* _Data excerpts_:
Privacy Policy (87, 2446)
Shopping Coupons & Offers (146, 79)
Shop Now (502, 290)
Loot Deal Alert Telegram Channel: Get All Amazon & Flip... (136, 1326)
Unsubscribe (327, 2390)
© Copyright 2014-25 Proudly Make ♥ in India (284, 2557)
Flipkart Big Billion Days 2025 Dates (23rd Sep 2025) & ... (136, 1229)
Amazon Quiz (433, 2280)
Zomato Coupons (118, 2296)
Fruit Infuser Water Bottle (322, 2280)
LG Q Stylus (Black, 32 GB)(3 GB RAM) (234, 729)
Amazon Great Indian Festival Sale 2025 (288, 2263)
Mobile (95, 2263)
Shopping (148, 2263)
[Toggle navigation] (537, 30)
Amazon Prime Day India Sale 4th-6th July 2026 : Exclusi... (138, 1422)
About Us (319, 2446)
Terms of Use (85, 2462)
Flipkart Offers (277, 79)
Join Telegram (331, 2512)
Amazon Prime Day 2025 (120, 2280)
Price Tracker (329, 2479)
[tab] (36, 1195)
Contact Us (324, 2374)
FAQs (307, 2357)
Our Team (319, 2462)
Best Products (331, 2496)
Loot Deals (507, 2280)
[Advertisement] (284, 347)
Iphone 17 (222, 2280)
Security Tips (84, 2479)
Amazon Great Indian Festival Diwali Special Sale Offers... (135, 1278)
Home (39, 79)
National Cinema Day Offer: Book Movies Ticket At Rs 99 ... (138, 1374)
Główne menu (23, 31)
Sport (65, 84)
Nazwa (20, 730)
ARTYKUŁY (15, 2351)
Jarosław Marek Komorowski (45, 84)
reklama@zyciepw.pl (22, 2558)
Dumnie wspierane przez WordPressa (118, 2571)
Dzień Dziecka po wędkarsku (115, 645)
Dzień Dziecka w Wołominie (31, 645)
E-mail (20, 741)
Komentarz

* _Aim of the task_:
The answer must be the lines from the one containing "Shopping Coupons & Offers (146, 79)" to the final line of the data above, copied exactly, both included, with nothing added.

* _Response box_:
Shopping Coupons & Offers (146, 79)
Shop Now (502, 290)
Loot Deal Alert Telegram Channel: Get All Amazon & Flip... (136, 1326)
Unsubscribe (327, 2390)
© Copyright 2014-25 Proudly Make ♥ in India (284, 2557)
Flipkart Big Billion Days 2025 Dates (23rd Sep 2025) & ... (136, 1229)
Amazon Quiz (433, 2280)
Zomato Coupons (118, 2296)
Fruit Infuser Water Bottle (322, 2280)
LG Q Stylus (Black, 32 GB)(3 GB RAM) (234, 729)
Amazon Great Indian Festival Sale 2025 (288, 2263)
Mobile (95, 2263)
Shopping (148, 2263)
[Toggle navigation] (537, 30)
Amazon Prime Day India Sale 4th-6th July 2026 : Exclusi... (138, 1422)
About Us (319, 2446)
Terms of Use (85, 2462)
Flipkart Offers (277, 79)
Join Telegram (331, 2512)
Amazon Prime Day 2025 (120, 2280)
Price Tracker (329, 2479)
[tab] (36, 1195)
Contact Us (324, 2374)
FAQs (307, 2357)
Our Team (319, 2462)
Best Products (331, 2496)
Loot Deals (507, 2280)
[Advertisement] (284, 347)
Iphone 17 (222, 2280)
Security Tips (84, 2479)
Amazon Great Indian Festival Diwali Special Sale Offers... (135, 1278)
Home (39, 79)
National Cinema Day Offer: Book Movies Ticket At Rs 99 ... (138, 1374)
Główne menu (23, 31)
Sport (65, 84)
Nazwa (20, 730)
ARTYKUŁY (15, 2351)
Jarosław Marek Komorowski (45, 84)
reklama@zyciepw.pl (22, 2558)
Dumnie wspierane przez WordPressa (118, 2571)
Dzień Dziecka po wędkarsku (115, 645)
Dzień Dziecka w Wołominie (31, 645)
E-mail (20, 741)
Komentarz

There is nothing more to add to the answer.